=== Section Start ===
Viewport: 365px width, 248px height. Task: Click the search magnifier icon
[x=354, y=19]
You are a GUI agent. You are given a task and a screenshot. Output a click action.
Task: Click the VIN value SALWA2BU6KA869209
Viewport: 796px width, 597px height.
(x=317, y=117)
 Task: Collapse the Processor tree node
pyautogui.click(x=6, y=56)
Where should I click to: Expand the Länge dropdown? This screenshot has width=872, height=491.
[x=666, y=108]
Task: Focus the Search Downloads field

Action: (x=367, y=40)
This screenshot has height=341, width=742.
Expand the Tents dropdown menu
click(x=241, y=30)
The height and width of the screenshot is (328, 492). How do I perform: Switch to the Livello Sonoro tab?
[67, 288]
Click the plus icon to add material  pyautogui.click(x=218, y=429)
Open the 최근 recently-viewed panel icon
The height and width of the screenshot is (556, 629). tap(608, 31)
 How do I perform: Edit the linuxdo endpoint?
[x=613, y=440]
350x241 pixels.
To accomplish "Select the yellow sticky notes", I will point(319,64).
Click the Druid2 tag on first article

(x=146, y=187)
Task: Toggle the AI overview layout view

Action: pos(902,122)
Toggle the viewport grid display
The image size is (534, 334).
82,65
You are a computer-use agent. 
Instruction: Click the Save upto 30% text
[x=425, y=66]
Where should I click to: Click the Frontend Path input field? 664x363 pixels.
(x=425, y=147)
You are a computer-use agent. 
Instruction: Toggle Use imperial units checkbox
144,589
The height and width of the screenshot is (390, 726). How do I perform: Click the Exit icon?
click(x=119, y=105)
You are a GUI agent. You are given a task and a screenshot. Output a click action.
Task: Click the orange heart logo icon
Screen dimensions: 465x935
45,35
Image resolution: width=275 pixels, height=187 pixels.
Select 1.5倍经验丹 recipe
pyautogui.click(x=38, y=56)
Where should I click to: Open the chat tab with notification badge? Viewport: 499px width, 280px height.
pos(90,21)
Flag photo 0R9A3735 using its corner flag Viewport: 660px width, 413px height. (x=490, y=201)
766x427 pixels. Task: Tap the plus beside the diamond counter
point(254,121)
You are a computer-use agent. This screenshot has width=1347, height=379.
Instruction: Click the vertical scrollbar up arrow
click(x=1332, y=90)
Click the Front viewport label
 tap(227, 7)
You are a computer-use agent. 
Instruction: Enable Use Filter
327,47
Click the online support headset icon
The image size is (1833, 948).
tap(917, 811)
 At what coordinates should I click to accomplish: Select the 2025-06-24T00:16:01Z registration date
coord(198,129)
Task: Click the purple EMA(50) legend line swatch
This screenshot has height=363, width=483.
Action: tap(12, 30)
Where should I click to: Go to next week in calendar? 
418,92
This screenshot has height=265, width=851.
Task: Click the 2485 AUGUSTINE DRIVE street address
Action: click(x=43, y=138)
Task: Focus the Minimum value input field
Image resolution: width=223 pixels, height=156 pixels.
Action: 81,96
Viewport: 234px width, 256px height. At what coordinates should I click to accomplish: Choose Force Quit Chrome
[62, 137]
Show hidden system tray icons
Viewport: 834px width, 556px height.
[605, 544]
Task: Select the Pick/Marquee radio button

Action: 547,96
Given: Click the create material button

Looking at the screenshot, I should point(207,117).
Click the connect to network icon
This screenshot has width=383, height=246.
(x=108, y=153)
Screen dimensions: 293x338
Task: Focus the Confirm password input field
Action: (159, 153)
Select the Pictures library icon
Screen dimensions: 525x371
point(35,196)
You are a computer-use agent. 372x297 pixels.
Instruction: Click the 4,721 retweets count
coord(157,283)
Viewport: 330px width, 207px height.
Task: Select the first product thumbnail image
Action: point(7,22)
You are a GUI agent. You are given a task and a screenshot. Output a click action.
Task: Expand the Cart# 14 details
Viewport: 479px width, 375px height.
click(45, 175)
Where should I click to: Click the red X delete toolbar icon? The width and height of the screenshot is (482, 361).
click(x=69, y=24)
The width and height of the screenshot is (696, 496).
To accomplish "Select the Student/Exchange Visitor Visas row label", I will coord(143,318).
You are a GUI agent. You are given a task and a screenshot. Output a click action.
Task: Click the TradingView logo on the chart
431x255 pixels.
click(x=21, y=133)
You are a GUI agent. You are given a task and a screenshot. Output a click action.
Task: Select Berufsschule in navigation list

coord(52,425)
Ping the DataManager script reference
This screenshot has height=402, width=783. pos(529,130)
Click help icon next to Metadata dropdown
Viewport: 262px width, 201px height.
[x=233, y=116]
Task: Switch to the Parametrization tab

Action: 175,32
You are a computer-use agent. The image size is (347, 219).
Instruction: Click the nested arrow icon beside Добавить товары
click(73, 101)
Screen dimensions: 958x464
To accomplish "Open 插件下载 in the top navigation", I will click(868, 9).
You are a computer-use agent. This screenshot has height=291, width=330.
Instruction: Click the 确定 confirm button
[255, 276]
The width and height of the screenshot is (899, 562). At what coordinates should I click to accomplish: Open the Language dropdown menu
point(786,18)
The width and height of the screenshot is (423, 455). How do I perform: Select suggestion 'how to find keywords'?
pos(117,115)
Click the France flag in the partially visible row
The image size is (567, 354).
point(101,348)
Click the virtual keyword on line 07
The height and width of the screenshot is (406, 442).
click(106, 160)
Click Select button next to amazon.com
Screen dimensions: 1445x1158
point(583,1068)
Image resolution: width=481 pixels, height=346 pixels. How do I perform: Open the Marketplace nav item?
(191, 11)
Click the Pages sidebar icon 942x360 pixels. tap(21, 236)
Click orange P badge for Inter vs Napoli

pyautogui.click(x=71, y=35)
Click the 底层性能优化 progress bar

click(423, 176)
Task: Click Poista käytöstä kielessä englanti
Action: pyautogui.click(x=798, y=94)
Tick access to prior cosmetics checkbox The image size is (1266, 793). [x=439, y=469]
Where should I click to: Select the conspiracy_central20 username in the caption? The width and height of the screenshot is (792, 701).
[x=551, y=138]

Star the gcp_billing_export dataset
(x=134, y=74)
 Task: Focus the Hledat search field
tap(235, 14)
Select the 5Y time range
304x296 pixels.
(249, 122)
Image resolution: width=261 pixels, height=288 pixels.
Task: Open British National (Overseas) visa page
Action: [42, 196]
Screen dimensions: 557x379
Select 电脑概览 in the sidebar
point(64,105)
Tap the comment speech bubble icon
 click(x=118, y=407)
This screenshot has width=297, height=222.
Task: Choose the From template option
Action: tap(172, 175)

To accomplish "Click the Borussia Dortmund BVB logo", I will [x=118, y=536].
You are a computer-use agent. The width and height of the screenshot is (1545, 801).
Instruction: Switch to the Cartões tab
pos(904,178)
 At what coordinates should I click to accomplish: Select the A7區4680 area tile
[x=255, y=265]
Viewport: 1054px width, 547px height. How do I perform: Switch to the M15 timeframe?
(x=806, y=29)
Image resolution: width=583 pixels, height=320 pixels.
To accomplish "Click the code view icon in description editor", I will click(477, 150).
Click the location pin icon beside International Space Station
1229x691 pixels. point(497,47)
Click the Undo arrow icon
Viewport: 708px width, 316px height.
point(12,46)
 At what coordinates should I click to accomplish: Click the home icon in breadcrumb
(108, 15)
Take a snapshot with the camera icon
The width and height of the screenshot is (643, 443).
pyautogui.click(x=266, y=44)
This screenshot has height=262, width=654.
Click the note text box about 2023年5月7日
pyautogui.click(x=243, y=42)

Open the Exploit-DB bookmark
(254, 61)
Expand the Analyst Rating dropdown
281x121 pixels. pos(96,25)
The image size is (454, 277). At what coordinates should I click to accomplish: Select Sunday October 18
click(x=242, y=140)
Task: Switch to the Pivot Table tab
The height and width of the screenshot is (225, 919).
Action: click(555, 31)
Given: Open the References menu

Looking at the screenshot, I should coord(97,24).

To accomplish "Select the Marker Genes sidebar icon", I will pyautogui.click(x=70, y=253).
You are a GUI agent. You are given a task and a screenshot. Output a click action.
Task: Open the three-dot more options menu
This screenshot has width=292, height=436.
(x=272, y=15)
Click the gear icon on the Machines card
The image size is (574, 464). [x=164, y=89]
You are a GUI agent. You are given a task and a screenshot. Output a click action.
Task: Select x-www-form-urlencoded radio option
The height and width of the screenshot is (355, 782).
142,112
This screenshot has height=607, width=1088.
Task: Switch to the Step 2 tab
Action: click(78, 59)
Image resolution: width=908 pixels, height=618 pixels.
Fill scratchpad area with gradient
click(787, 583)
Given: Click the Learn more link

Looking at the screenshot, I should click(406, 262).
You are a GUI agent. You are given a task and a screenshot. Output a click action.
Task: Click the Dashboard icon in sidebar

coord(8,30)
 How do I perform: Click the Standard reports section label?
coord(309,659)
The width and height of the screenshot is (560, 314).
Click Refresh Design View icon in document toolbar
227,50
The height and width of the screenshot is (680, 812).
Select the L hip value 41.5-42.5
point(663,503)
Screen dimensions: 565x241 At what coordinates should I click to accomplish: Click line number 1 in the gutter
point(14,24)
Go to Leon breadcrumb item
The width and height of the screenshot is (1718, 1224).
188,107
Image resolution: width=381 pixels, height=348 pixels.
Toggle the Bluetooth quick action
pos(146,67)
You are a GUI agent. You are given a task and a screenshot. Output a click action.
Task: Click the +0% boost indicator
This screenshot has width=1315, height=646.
=== Section End ===
What the task asks:
Only lines with the word "logo" go in the answer. Take them all from the entries above.

Answer to this task:
Task: Click the orange heart logo icon
Task: Click the TradingView logo on the chart
To accomplish "Click the Borussia Dortmund BVB logo", I will [x=118, y=536].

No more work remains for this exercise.